Nirwan Dessibali, Direktur Eksekutif YKL Indonesia menyampaikan bahwa pihaknya sangat terbuka untuk berbagai pembelajaran rehabilitasi mangrove di Lantebung khususnya kepada berbagai pihak yang berencana melakukan rehabilitasi di daerah berlumpur.

“Ini adalah situ belajar yang kami kembangkan bersama dengan masyarakat, berharap ini bisa menjadi referensi bagi berbagai pihak yang berencana melakukan rehabilitasi mangrove khususnya di Lantebung maupun di daerah sekitarnya serta di wilayah yang karakteristiknya sama,” jelasnya.

Menurut Nirwan, kegiatan rehabilitasi mangrove ini diharapkan akan berkontribusi pada serapan karbon mangrove sebesar 1.025 ton/tahun. Berkontribusi terhadap penurunan emisi gas rumah kaca sebagaimana target RAN GRK Kota Makassar dan NDC (Nationally Determined Contribution).

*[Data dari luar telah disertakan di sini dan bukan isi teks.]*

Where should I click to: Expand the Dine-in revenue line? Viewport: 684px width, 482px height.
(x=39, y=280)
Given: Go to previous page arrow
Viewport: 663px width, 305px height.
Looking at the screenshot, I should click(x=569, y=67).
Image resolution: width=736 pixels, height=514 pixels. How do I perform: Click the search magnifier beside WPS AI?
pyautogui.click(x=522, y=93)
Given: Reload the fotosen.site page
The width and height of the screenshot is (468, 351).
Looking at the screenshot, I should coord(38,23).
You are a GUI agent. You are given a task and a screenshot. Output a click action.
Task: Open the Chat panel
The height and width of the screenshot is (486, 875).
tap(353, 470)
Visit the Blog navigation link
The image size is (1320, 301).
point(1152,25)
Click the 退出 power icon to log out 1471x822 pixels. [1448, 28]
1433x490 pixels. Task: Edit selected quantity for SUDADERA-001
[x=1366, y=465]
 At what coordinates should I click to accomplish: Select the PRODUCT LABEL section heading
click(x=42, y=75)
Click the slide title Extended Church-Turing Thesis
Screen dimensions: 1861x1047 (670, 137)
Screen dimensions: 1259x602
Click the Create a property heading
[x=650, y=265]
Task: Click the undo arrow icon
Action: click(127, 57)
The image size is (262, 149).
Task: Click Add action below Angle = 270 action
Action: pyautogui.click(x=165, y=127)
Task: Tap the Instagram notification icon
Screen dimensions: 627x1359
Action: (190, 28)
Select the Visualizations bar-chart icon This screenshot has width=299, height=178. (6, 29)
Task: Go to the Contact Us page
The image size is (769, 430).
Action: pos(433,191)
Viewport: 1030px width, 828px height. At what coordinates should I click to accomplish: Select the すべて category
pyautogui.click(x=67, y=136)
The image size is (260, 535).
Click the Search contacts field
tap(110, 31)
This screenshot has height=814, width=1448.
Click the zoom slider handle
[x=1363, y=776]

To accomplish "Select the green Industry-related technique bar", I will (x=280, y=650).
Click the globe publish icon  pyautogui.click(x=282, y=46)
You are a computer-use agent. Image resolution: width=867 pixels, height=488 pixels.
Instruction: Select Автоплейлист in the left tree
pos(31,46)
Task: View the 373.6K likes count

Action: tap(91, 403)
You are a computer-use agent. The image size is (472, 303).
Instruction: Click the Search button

perlu dibaca : Harapan dan Masa Depan Dunia kepada Mangrove

 

Bangunan guludan terbuat dari bambu yang dibangun Yayasan Konservasi Laut Indonesia (YKLI) sebagai situs belajar, bagian dari program rehabilitasi dan konservasi mangrove yang tujuannya untuk pembelajaran terkait keberhasilan dan kegagalan kegiatan rehabilitasi mangrove di Lantebung. Foto: Wahyu Chandra/Mongabay Indonesia.

 

Selain itu, kegiatan ini juga diharapkan berkontribusi pada Ruang Terbuka Hijau (RTH) Kota Makassar yang ditargetkan seluas 5.273,1 ha atau 30% dari total wilayah. Menurut data DLH Kota Makassar per akhir 2023 RTH Makassar masih berkisar 11,47%.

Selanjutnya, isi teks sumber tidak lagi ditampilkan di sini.